*** Opening of Records for the task ***

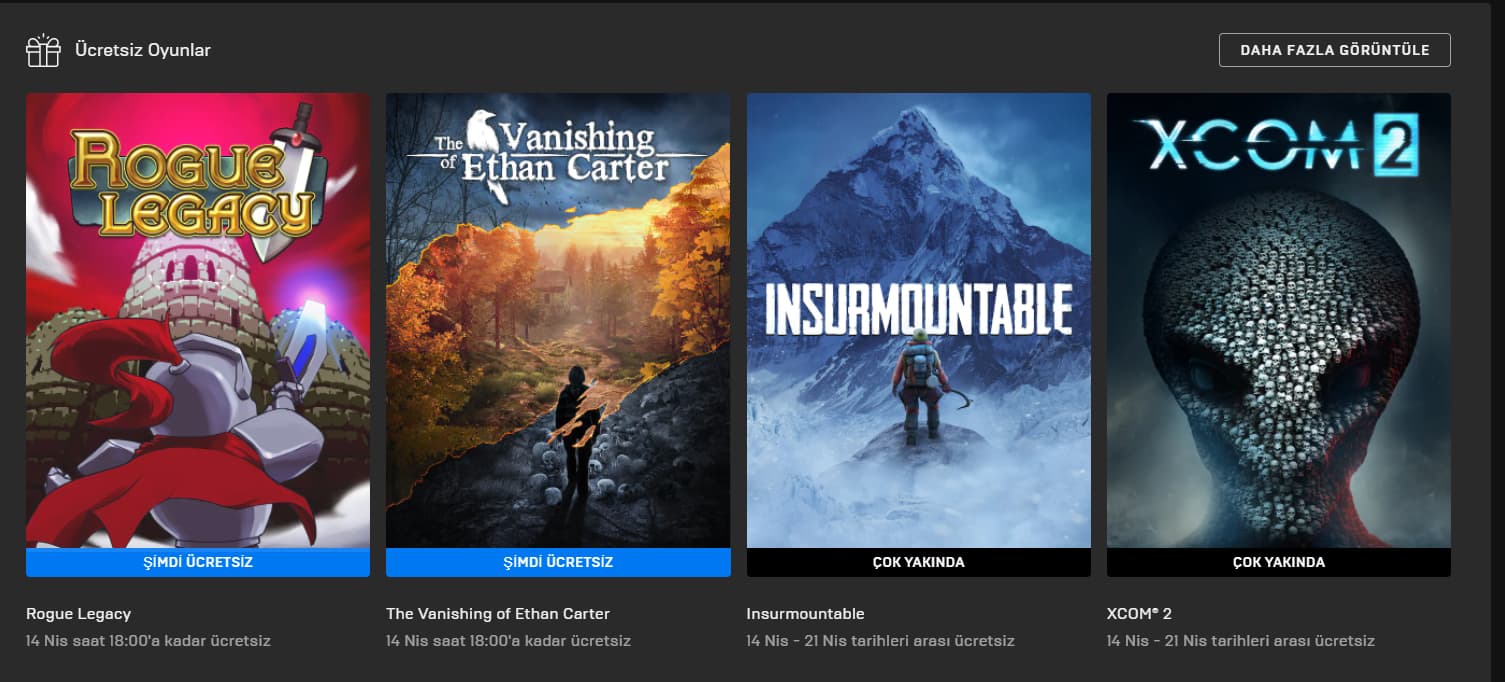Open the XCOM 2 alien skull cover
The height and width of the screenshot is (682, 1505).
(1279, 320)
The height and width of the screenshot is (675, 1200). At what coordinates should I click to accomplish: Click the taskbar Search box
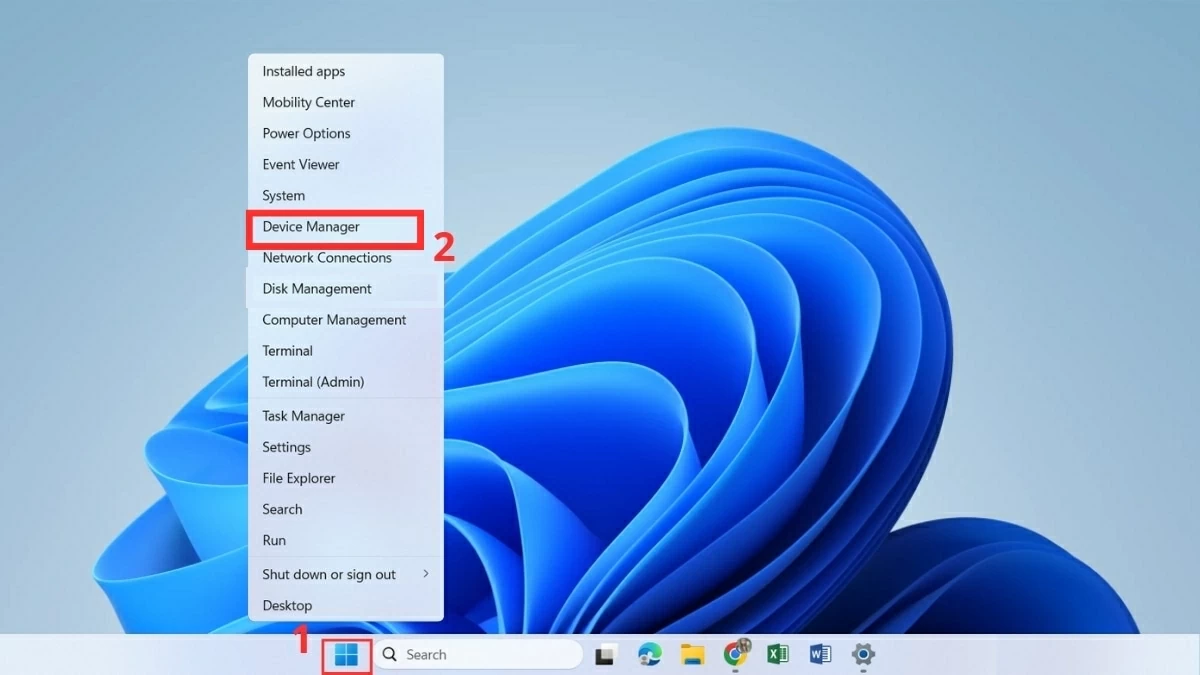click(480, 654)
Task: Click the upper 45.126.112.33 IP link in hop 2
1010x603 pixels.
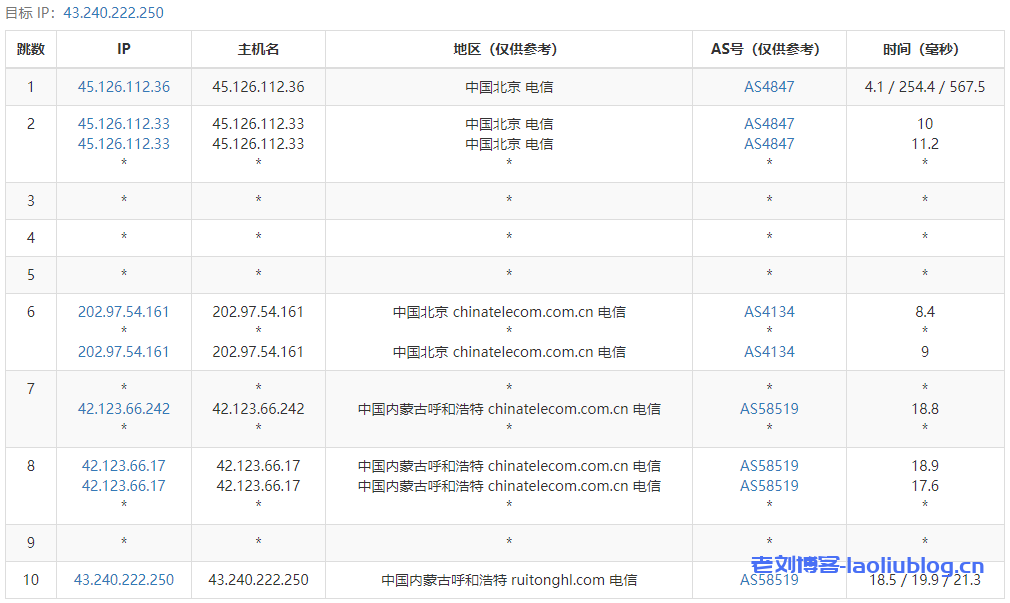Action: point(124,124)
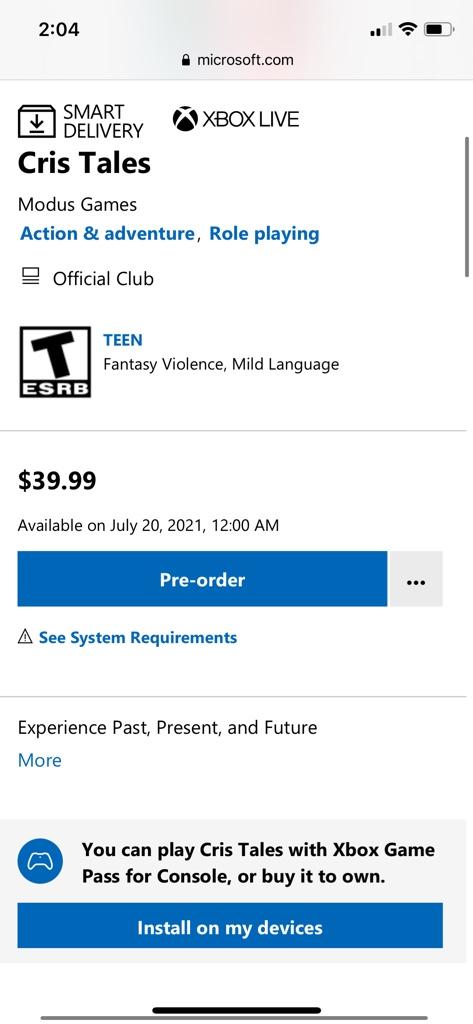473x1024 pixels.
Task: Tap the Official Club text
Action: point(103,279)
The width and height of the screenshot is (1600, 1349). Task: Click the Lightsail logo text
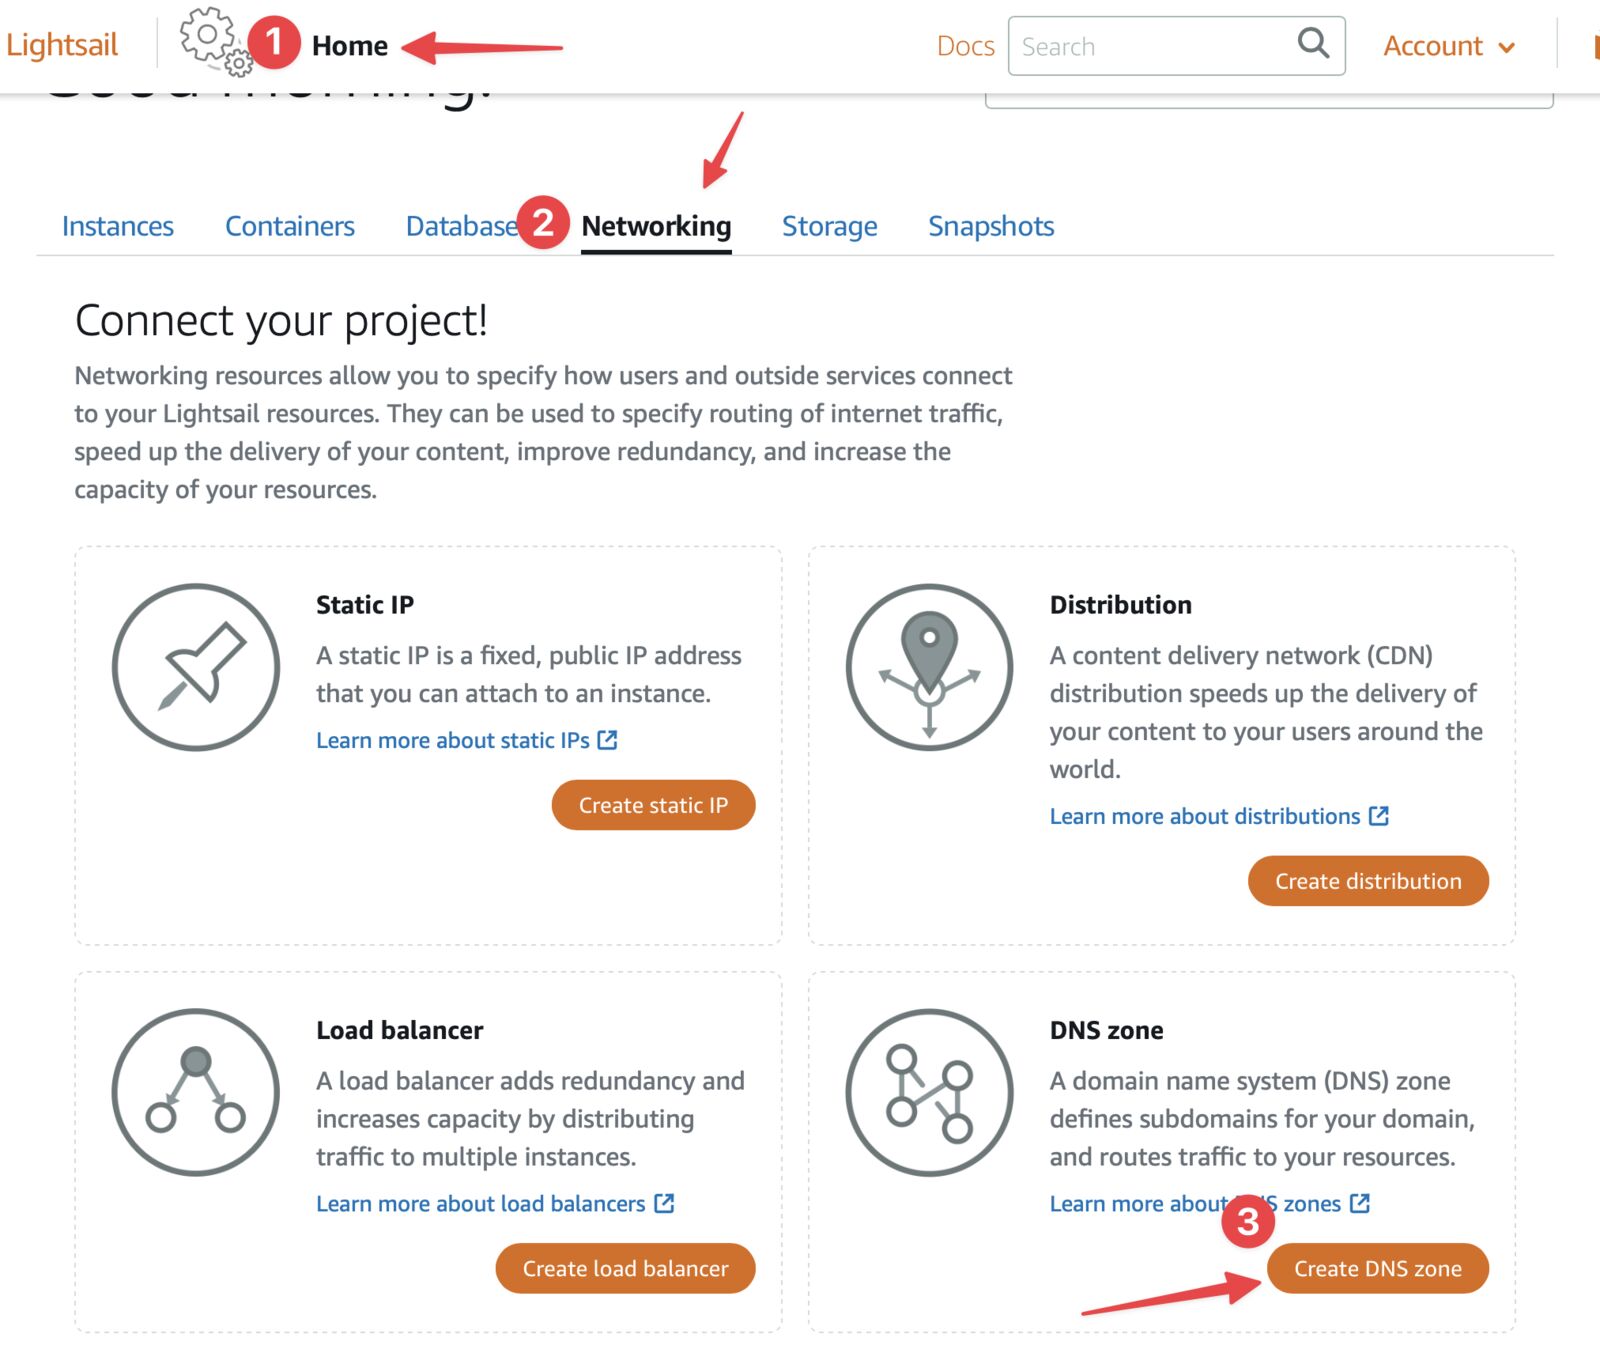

*** Close of Records for the task ***

Work request ▸ The lines from the one containing "Task: Click the upper" through the end of the data above are to be copied exactly, both ends included, and pictures are to be omitted.

Result of this exercise ▸
Task: Click the upper 45.126.112.33 IP link in hop 2
1010x603 pixels.
Action: point(124,124)
473x1024 pixels.
Task: Tap the Official Club text
Action: point(103,279)
The width and height of the screenshot is (1600, 1349). Task: Click the Lightsail logo text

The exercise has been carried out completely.